### EXERCICES
**1.** Veuillez extraire de l'article sur Undead Labs le passage situé entre « Allégations de sexisme et » et « et d’épuisement professionnel. », ces deux extrémités comprises.
**2.** Répondez aux questions suivantes d'après l'article sur Undead Labs.
(a) Combien d'employés d'Undead Labs Kotaku a-t-il interrogés ?
(b) Il y a combien de temps Microsoft a-t-il racheté le studio ?
(c) Quel prix Microsoft a-t-il reçu la veille de la publication ?

Allégations de sexisme et de harcèlement chez Undead Labs (State of Decay)

«Une histoire qui fera tache» le 1er avril 2022 @ 13:062022-04-01T14:21:48+02:00" - 4 réaction(s)

Les affaires de sexisme et de harcèlement sont malheureusement monnaie courante dans l’industrie du jeu vidéo et l’émancipation de la parole des victimes ne fait que mettre en lumière ces agissements, et ce dans toutes les structures. C’est aujourd’hui le studio Undead Labs (State of Decay), membre des Xbox Game Studios, qui est mis sous les projecteurs pour des allégations de sexisme, d’intimidation et d’épuisement professionnel.

Une affaire compliquée pour Microsoft qui souhaite montrer l’exemple depuis des mois

Alors que Microsoft a reçu hier le prix de la meilleure culture d’entreprise mondiale et que le groupe a annoncé suivre de près les affaires internes d’Activision Blizzard, c’est finalement au sein de son propre groupe que la tempête s’est déclenchée, comme nous le détaille Kotaku dans son dossier. En effet, ce sont des accusations remontées par le personnel d’Undead Labs concernant des faits survenus durant l’intégration aux Xbox Game Studios qui sont mises en lumière aujourd’hui. L’environnement toxique et le harcèlement ambiant auraient largement perturbé cette transition.

Suite au rachat par Microsoft survenu il y a quatre ans, le studio Undead Labs a pris une nouvelle ampleur et ses ambitions n’ont fait que croître malgré le départ du fondateur emblématique de la série State of Decay. Le troisième opus est en développement depuis un moment, bloqué au stade de pré-production, mais les révélations de nos confrères de Kotaku nous donnent enfin des raisons quant à cette avancée compliquée.

Kotaku s’est donc entretenu avec 12 employés d’Undead Labs qui ont souhaité rester anonymes pour ne pas compromettre leur carrière dans l’industrie du jeu vidéo. Malgré certains aspects positifs du studio remontés par les employés, la culture interne s’est nettement dégradée depuis le rachat par Microsoft. La firme de Redmond a beau clamer haut et fort son engagement contre le harcèlement et les environnements toxiques dans l’industrie, les employés d’Undead Labs considèrent que l’approche « détachée » de Microsoft a seulement permis aux dysfonctionnements de s’envenimer. Un ancien développeur déclare notamment :

« Nous avions peur qu’ils viennent changer notre culture, mais notre effondrement est venu de l’intérieur, et nous aurions pu utiliser l’aide de Microsoft. »

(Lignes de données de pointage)
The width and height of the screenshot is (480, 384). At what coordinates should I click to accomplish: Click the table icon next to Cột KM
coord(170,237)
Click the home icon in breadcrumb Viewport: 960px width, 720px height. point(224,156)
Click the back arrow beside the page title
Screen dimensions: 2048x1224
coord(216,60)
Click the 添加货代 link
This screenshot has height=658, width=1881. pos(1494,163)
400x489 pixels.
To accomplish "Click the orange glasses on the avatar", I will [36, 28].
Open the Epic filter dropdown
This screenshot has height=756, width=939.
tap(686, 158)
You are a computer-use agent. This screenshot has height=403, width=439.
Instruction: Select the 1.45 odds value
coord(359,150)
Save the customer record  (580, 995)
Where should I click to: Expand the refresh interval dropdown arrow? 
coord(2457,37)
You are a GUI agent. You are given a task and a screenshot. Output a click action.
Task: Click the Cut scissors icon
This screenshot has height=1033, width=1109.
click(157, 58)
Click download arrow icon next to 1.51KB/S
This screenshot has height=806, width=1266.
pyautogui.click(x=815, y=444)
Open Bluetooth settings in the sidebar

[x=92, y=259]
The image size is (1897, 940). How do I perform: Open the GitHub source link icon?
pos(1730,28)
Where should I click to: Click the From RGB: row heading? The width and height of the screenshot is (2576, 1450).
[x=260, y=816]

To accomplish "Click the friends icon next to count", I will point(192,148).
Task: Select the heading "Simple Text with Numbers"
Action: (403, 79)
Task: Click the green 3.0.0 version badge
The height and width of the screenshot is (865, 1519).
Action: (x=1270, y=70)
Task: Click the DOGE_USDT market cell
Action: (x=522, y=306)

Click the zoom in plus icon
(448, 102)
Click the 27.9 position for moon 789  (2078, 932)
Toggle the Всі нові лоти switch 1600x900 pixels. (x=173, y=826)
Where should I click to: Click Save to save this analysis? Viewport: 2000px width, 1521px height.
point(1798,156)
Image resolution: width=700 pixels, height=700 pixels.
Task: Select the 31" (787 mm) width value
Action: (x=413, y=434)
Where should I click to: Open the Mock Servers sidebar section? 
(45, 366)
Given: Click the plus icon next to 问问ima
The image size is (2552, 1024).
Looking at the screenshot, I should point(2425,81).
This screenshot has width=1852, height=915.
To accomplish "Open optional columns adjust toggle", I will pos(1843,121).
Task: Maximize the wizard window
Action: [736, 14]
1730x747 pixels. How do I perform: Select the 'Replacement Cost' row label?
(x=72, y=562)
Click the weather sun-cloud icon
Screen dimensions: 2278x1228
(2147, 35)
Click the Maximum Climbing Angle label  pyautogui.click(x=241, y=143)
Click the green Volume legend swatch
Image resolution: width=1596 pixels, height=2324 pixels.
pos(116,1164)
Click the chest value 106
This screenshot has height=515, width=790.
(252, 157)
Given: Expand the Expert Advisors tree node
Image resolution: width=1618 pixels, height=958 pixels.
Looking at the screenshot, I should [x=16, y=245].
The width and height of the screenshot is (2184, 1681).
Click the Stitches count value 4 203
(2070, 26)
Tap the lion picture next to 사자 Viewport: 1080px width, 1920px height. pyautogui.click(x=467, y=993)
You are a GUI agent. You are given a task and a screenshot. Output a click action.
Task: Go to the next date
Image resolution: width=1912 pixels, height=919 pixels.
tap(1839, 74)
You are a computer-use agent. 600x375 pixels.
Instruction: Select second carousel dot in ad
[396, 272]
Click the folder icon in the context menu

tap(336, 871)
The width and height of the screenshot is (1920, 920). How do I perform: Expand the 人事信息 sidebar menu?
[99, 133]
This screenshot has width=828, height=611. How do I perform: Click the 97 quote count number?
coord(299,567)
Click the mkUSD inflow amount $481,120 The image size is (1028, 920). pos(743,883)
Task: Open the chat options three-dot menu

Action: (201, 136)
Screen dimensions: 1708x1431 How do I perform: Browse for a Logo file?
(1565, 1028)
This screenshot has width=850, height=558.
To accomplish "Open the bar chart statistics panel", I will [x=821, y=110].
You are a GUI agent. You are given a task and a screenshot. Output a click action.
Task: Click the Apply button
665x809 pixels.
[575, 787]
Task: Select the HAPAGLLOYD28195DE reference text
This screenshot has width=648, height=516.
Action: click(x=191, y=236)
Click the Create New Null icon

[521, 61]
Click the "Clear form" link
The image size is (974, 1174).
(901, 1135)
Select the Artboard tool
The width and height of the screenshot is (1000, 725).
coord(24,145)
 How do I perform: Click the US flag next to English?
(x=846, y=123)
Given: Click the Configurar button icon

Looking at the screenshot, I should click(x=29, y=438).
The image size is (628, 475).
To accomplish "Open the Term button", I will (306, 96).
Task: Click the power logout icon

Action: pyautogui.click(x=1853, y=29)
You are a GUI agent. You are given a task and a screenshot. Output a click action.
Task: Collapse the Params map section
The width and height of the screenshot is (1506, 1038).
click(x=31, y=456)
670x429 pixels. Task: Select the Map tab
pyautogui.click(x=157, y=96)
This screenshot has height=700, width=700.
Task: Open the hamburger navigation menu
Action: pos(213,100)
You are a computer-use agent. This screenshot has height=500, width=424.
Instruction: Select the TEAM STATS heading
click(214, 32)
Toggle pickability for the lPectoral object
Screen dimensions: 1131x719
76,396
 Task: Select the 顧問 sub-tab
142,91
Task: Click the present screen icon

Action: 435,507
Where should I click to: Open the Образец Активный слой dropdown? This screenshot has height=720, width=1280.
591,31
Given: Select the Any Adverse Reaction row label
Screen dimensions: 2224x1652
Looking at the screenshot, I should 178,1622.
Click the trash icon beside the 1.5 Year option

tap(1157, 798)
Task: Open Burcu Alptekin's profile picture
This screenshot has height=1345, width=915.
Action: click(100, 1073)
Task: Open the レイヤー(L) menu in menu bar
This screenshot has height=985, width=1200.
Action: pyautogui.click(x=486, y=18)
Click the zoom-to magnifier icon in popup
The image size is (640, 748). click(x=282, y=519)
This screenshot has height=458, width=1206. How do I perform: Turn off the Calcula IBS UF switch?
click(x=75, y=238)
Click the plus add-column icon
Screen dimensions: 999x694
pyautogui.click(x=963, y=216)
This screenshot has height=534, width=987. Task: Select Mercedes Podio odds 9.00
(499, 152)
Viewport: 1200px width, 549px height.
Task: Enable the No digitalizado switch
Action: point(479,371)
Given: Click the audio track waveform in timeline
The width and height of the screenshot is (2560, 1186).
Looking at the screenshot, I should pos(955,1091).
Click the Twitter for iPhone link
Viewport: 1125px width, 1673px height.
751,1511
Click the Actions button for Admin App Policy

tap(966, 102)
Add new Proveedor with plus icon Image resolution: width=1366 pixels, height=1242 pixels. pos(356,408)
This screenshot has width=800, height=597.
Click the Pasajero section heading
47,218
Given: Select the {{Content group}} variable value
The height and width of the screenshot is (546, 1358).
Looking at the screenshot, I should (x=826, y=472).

### RÉPONSES PAR EXERCICE
**1.**
Allégations de sexisme et de harcèlement chez Undead Labs (State of Decay)

«Une histoire qui fera tache» le 1er avril 2022 @ 13:062022-04-01T14:21:48+02:00" - 4 réaction(s)

Les affaires de sexisme et de harcèlement sont malheureusement monnaie courante dans l’industrie du jeu vidéo et l’émancipation de la parole des victimes ne fait que mettre en lumière ces agissements, et ce dans toutes les structures. C’est aujourd’hui le studio Undead Labs (State of Decay), membre des Xbox Game Studios, qui est mis sous les projecteurs pour des allégations de sexisme, d’intimidation et d’épuisement professionnel.

**2.**
(a) 12 employés.
(b) Quatre ans.
(c) Le prix de la meilleure culture d'entreprise mondiale.